» EXTRACT PROVIDED
From the archives

JUBILEE BROWNIES: Local Brownies enjoyed a Jubilee gathering at Palacerigg Country Park in 2002. (Picture by Alan Murray, ref. 4348)
JUBILEE BROWNIES: Local Brownies enjoyed a Jubilee gathering at Palacerigg Country Park in 2002. (Picture by Alan Murray, ref. 4348)

A look through the files of the Cumbernauld News

This week in 2004

SEWAGE SMELL: Tenants in Cumbernauld’s Tarbolton Road were furious at a “revolting” odour from a blocked drain outside their flats. They complained it had been making their lives a misery for three weeks, during which time no action had apparently been taken. Resident Kim Purdon said: “It’s really embarrassing having anyone in your house. You have to apologise for the smell,” She said both the council and Scottish Water had sent inspectors, who agreed the smell was outrageous – but who both insisted it was not their responsibility. Scottish Water said it was the responsibility of the owner of the block of flats. Owners Cumbernauld Housing Partnership said the first they had heard of the problem was when they got a message on their answering machine after returning from the Fair Holiday, and that it was surprising that ‘not one’ resident had been in touch before. Inspectors had been sent to see if the problem was coming from a part of the sewer they were responsible for.

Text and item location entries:

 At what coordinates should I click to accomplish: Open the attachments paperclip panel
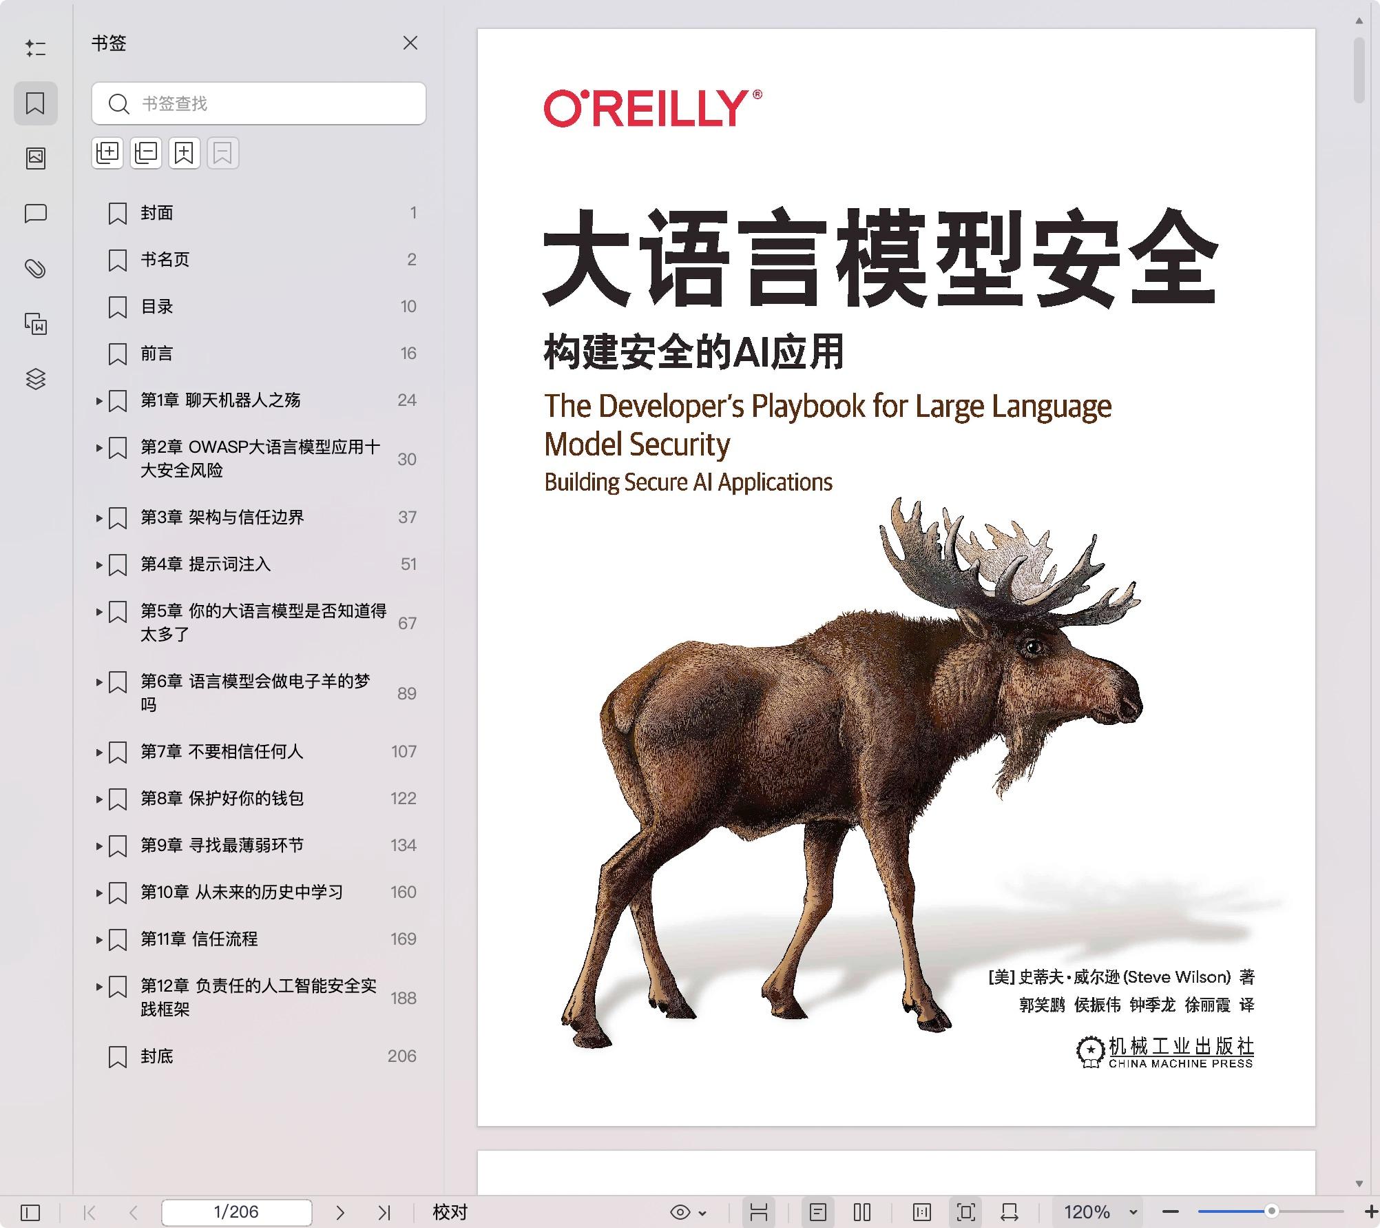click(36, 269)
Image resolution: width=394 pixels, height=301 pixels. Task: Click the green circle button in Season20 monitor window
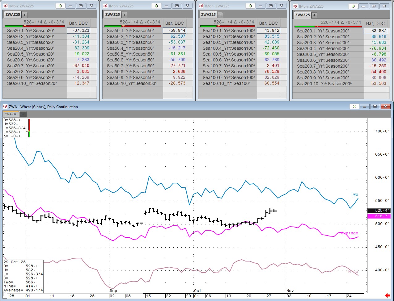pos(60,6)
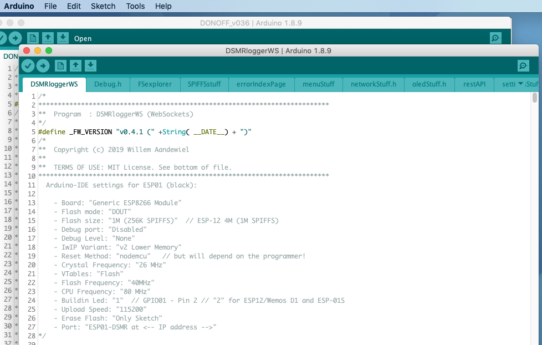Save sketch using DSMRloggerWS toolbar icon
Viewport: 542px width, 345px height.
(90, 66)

» CHALLENGE 1
Answer these questions from the archive extract:
(a) Where did local Brownies hold their Jubilee gathering in 2002?
(b) On which Cumbernauld road were tenants troubled by the smell?
(c) For how many weeks had the odour been making residents' lives a misery, according to their complaint?
» CHALLENGE 2
Please rewrite the entries from their start through the line holding "click(36, 269)", inclusive, with "panel" changed to "sidebar" and nothing else altered. Leave the pictures out of your answer.
The text and the entries were taken from separate sources.

» FINISHED ANSWER 1
(a) Palacerigg Country Park
(b) Tarbolton Road
(c) Three weeks

» FINISHED ANSWER 2
 At what coordinates should I click to accomplish: Open the attachments paperclip sidebar
click(36, 269)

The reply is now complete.